Deciding whether to retube a heat exchanger

The retubing decision weighs replacing the tube bundle of a shell-and-tube heat exchanger against repair, plugging, re-rating or full replacement, based on tube condition, performance loss and remaining shell life. It is taken when leaks, thinning or fouling have degraded the unit beyond what cleaning and plugging can sustain.

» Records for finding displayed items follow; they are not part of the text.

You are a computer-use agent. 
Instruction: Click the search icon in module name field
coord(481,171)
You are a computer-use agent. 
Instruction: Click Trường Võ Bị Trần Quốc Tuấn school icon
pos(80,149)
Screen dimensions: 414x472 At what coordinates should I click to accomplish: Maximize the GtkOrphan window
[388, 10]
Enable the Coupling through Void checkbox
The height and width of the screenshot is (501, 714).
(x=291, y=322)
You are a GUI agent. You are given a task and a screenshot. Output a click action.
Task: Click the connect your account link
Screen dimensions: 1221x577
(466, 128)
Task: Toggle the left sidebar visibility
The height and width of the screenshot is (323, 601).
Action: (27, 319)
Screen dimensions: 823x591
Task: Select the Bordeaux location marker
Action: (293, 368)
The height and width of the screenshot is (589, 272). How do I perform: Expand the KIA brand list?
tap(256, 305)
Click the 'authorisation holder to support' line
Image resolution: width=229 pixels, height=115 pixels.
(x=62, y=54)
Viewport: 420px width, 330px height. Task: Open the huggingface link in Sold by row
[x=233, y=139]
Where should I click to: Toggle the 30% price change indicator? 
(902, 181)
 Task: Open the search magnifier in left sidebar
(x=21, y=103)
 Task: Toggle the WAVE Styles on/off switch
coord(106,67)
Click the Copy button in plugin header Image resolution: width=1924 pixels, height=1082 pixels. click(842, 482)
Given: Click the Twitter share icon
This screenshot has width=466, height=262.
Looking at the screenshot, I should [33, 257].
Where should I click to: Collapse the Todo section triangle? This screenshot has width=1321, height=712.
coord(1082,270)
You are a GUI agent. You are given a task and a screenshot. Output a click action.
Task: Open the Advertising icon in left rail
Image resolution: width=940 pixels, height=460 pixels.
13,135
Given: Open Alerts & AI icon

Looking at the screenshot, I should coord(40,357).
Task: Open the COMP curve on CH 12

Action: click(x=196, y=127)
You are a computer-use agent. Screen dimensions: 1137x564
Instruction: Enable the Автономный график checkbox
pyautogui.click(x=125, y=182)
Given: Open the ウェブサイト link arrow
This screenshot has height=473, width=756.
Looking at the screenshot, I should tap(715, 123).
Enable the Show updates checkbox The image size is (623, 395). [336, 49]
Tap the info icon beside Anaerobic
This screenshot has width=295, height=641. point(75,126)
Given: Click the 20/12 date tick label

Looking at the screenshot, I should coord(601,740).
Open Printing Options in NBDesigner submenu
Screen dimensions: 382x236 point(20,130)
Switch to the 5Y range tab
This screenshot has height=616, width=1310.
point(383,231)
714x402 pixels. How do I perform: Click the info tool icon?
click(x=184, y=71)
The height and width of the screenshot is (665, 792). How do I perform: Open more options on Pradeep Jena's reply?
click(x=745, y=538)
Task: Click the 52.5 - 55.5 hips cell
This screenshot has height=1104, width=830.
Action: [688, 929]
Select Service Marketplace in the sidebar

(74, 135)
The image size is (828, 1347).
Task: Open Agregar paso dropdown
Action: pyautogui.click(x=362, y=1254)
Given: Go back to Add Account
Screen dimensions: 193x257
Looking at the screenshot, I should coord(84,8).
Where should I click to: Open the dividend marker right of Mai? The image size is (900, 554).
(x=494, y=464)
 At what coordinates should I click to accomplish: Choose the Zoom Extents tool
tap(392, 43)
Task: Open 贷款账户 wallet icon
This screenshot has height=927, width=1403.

1Quantify dutyloss2Inspect tubes3Assess shell life4Review failuremode5Compare lifecyclecost6Document decision
Deciding whether to retube a heat exchanger — typical sequence

What it is

Over time heat-exchanger tubes thin from corrosion and erosion, foul beyond cleaning, and leak — forcing more tubes to be plugged until duty is lost. Retubing replaces the bundle while keeping the shell and heads. The decision is an engineering and economic judgement: whether retubing restores the unit cost-effectively, or whether plugging buys enough time, or whether the shell itself is near end of life and the whole exchanger should be replaced.

Why it is done

A heat exchanger that has lost duty to fouling and plugging forces the upstream process to run harder — more steam, more cooling, lower throughput — a continuous penalty that often dwarfs the repair cost. Yet retubing a unit whose shell is corroding only delays a larger failure. Making the decision deliberately, on inspection data and lifecycle cost, avoids both the trap of patching a dying exchanger and the waste of replacing one that simply needs a new bundle.

How it is done

The unit's current performance is quantified against its clean-design duty to size the loss, and tube inspection — eddy current or similar — maps wall thinning, pitting and the number of plugged tubes. The shell, tubesheets and heads are assessed for remaining life, since these set whether retubing is worthwhile. Material and design changes are considered to address the original failure mode rather than repeat it. The options — continue plugging, retube, re-rate or replace — are then compared on total lifecycle cost including lost production, and the choice is documented.

  1. Quantify duty loss
  2. Inspect tubes
  3. Assess shell life
  4. Review failure mode
  5. Compare lifecycle cost
  6. Document decision

What to watch for

Plugging tubes one failure at a time without tracking cumulative duty loss hides the point where the exchanger no longer does its job. Retubing with the original material and design repeats whatever caused the failure. Replacing the bundle when the shell or tubesheets are themselves near end of life wastes the spend, while ignoring lost-production cost makes repair look cheaper than it really is.